Забыв про все на свете, я свирепо барабанил по клавишам, чиркал ручкой по напечатанному, выдергивал измаранные листы, в азарте заряжал чистые, начинал лупить по новой. Время пролетело, и оглянуться не успел. Короткий зимний день быстро свалился в сумерки, те растворились в ночи. Настя, смеясь, заглянула в комнату:

— Товарищ автор! Не проголодались?

— Есть слегка такое, — бодро откликнулся я. — Но оторваться не могу!

За ужин я уселся, когда синопсис был практически готов. Оставалось дописать схему финала, может быть, поправить два-три эпизода, но в целом мне все было ясно. В таких случаях даже надо отложить работу, пусть кураж перекипит, угомонится. Тогда обязательно найдется что-то интересное, необычное, две-три золотых сюжетных искорки, которых не заметишь в творческом жару. И я заставил себя отлипнуть от машинки, оставив в ней недопечатанный лист.

Наверное, нечего и говорить, что интеллектуальный пыл легко перешел в сексуальный. Полночи пронеслись в горючих страстях, и это хорошо. На съемочной площадке нам надлежало быть в одиннадцать утра, так что какое-то время отоспаться все же было.

Правда, все же мы едва не проспали. Ночные бдения дали о себе знать. Вскочили как угорелые, понеслись не позавтракав.

— Соседушка, тоже мне… — ворчала на бегу Настя. — Мог бы и прихватить с собой!.. — в адрес режиссера.

— По-моему, он сегодня дома не ночевал… — я не оправдывал нашего сподвижника, а просто констатировал факт.

— Ну, это с него станется…

Все это произносилось взахлеб, в запарке — мы бежали к метро, поминутно оглядываясь: не покажется ли свободное такси.

Повезло!
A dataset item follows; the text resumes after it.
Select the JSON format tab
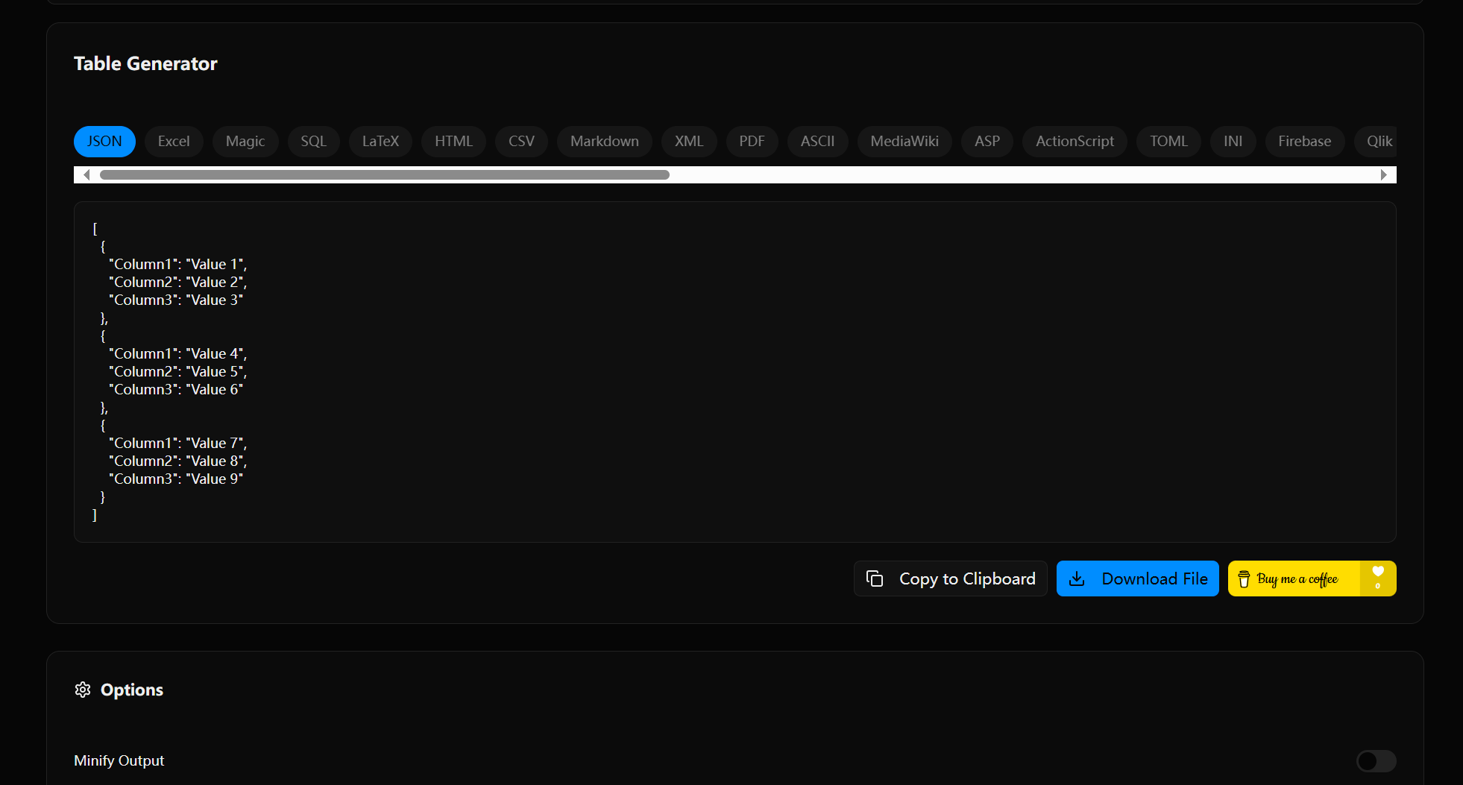 [104, 141]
Есть зеленый огонек. Ушлый водила вмиг зарядил нас на пятерку, хотя езды было максимум на три с полтиной. Но здесь уж торговаться не приходилось.

В павильон влетели вовремя, хотя «соседушка» и покосился на нас малость с недовольством.

— А вот отдельные творческие личности, — произнес он как бы в пустоту, — имеют обыкновение всегда опаздывать. Потому что они, видите ли, творческие, и закон им не писан…

— Вы кого имеете в виду? — ледяным тоном осведомилась Настя.

— Да бывают такие… — отделался наш начальник туманной фразой.

Как бы там ни было, съемка началась. И удивительное дело! С первых секунд я ощутил, что дело, как говорится, пошло. Вдохновение. Перед самым началом я попытался расслабиться, включить нечто вроде аутотренинга: по Настиной рекомендации…

Она вообще мне много интересного успела рассказать из актерского мастерства. Как это дело ставили на научную основу Станиславский и не только он. Как надо входить в образ, превращаться в своего героя. Как это сначала немного пугает, а потом привыкаешь к внутреннему преображению. Как вживаться в пространство сцены — по сути, ловить невидимые токи толпы, то есть зрительного зала, как заряжаться энергией зрителей… Говорила она и о том, что в процессе киносъемки артист лишен этой энергетической поддержки, и приходиться как-то возмещать это из партнера, из самого себя, особенно, если съемка павильонная, потому что на природе помогает биосфера, живое пространство планеты, а в помещении. Были у нас разговоры и о том, как из образа выйти. Вообще сделать так, чтобы предыдущие персоны не бродили в тебе, не мешали сливаться с рабочей личностью… Короче говоря, тонкостей тут немало.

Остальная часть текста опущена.